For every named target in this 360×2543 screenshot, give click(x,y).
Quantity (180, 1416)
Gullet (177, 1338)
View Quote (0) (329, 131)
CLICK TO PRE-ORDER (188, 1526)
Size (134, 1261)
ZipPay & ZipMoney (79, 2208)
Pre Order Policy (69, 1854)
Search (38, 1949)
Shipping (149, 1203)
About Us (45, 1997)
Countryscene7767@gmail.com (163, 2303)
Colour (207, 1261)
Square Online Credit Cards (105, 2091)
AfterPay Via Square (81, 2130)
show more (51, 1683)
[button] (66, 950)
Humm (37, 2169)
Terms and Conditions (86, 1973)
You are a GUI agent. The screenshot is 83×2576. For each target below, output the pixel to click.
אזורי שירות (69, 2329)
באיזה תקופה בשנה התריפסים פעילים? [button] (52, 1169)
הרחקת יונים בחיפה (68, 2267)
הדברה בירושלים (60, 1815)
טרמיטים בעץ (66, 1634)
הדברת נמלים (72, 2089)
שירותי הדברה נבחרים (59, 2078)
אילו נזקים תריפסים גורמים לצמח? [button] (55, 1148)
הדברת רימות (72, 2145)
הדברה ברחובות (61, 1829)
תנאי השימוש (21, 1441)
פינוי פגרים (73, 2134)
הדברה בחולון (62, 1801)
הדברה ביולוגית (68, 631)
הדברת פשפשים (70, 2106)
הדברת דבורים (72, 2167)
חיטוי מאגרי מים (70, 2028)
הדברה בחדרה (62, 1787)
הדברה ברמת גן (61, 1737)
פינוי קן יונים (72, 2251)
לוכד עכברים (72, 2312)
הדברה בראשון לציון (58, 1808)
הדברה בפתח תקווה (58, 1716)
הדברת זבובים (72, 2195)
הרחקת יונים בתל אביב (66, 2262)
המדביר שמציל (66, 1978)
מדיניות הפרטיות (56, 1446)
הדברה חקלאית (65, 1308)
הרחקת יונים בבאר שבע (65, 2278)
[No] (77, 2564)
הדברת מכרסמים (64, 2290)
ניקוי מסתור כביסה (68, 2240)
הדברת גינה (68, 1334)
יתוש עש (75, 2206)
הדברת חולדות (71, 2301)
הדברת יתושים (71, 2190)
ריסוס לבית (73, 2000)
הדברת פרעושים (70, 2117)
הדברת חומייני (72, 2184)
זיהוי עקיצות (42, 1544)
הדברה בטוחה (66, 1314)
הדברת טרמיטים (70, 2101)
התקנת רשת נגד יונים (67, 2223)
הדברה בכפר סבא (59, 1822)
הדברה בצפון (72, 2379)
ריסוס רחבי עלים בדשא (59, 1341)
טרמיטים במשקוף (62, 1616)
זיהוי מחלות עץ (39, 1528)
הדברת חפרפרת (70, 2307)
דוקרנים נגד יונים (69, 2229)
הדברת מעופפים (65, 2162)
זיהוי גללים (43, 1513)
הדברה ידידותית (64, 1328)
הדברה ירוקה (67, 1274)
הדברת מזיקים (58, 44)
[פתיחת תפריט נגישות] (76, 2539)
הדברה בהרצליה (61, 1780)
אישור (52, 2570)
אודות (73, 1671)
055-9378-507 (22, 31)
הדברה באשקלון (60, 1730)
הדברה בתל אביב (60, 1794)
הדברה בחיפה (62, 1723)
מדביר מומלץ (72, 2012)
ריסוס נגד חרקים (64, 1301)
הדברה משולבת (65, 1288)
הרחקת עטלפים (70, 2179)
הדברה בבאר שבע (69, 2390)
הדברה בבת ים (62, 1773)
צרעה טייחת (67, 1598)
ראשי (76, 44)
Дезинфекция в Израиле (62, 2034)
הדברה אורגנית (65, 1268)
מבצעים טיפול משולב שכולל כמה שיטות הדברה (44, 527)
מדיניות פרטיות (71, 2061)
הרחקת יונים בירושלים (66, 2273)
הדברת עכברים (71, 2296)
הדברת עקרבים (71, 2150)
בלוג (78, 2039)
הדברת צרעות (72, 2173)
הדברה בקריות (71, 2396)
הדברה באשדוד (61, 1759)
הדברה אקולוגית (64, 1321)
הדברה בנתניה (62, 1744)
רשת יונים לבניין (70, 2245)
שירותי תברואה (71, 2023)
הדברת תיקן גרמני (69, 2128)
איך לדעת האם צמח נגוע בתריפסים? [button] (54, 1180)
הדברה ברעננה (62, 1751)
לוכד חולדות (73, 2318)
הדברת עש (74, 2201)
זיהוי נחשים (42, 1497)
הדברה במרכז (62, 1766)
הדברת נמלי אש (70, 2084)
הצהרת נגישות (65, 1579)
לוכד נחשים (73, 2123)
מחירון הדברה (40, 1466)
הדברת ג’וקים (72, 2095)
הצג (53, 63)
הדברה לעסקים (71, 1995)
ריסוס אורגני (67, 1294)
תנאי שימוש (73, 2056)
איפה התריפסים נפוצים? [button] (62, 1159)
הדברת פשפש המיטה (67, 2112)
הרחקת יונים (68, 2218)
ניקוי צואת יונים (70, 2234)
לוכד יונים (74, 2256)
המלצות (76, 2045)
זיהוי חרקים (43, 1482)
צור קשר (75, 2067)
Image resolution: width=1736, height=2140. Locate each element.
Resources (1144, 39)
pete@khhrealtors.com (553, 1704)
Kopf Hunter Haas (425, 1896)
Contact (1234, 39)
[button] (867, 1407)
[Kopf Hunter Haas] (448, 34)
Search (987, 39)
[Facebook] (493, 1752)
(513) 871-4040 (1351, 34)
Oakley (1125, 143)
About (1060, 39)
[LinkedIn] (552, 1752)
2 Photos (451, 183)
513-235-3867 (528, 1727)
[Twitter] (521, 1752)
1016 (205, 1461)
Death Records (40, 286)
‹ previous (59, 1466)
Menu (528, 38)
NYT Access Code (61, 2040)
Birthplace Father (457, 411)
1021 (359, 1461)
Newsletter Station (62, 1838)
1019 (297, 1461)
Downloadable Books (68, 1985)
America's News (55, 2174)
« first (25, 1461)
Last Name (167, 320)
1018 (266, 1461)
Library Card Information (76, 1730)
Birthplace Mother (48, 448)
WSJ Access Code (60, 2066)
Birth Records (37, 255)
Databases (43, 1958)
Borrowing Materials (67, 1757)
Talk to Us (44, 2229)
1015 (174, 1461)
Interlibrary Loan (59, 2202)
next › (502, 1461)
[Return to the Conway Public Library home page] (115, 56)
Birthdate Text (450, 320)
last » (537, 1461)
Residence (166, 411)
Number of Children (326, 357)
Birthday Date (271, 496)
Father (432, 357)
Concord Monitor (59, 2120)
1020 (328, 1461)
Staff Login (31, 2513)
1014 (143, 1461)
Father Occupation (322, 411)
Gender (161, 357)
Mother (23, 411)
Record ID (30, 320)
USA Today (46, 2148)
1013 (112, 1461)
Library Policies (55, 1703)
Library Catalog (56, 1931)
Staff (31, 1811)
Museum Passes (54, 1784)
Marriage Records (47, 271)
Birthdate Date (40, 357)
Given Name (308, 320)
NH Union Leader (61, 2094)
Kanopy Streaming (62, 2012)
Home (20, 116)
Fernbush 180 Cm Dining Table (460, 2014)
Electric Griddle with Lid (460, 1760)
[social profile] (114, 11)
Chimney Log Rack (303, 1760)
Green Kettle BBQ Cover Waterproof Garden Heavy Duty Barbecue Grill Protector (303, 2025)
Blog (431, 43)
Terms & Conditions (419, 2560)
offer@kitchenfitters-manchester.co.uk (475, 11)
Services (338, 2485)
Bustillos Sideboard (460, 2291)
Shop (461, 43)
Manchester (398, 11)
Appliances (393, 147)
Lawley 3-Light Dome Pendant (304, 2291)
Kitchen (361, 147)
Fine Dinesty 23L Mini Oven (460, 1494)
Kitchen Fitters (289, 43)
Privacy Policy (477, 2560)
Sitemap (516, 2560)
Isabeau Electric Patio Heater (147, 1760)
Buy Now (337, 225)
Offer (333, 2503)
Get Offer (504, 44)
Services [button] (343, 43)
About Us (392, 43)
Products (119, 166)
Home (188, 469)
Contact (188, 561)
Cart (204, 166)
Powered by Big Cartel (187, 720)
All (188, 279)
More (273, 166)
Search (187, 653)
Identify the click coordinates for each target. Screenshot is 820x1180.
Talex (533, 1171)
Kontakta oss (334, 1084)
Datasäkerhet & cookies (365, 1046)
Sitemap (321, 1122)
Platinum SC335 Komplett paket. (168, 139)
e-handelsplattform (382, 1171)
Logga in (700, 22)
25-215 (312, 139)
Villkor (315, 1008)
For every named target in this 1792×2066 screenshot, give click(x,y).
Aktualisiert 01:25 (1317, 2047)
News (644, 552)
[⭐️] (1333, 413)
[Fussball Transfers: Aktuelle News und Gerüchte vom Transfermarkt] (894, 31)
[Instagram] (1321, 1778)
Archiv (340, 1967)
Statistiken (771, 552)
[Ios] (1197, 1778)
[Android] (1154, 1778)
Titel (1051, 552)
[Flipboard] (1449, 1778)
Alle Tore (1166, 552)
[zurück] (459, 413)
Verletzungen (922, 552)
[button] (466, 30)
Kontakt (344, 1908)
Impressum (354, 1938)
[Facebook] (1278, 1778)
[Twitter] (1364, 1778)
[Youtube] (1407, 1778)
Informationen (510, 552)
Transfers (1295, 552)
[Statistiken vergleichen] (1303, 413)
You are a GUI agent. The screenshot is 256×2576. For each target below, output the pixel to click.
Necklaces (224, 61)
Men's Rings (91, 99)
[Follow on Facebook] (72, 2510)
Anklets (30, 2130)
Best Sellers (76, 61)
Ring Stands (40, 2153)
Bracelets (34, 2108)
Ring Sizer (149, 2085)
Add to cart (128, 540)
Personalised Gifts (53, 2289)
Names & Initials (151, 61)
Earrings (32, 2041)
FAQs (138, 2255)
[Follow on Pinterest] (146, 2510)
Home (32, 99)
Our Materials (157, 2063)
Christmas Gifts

Work instructions — Among the entries above, find the line with "Father (432, 357)" and the line with "Terms & Conditions (419, 2560)"; give again exactly these two lines and all lines between them.

Result of this exercise —
Father (432, 357)
Concord Monitor (59, 2120)
1020 (328, 1461)
Staff Login (31, 2513)
1014 (143, 1461)
Father Occupation (322, 411)
Gender (161, 357)
Mother (23, 411)
Record ID (30, 320)
USA Today (46, 2148)
1013 (112, 1461)
Library Policies (55, 1703)
Library Catalog (56, 1931)
Staff (31, 1811)
Museum Passes (54, 1784)
Marriage Records (47, 271)
Birthdate Date (40, 357)
Given Name (308, 320)
NH Union Leader (61, 2094)
Kanopy Streaming (62, 2012)
Home (20, 116)
Fernbush 180 Cm Dining Table (460, 2014)
Electric Griddle with Lid (460, 1760)
[social profile] (114, 11)
Chimney Log Rack (303, 1760)
Green Kettle BBQ Cover Waterproof Garden Heavy Duty Barbecue Grill Protector (303, 2025)
Blog (431, 43)
Terms & Conditions (419, 2560)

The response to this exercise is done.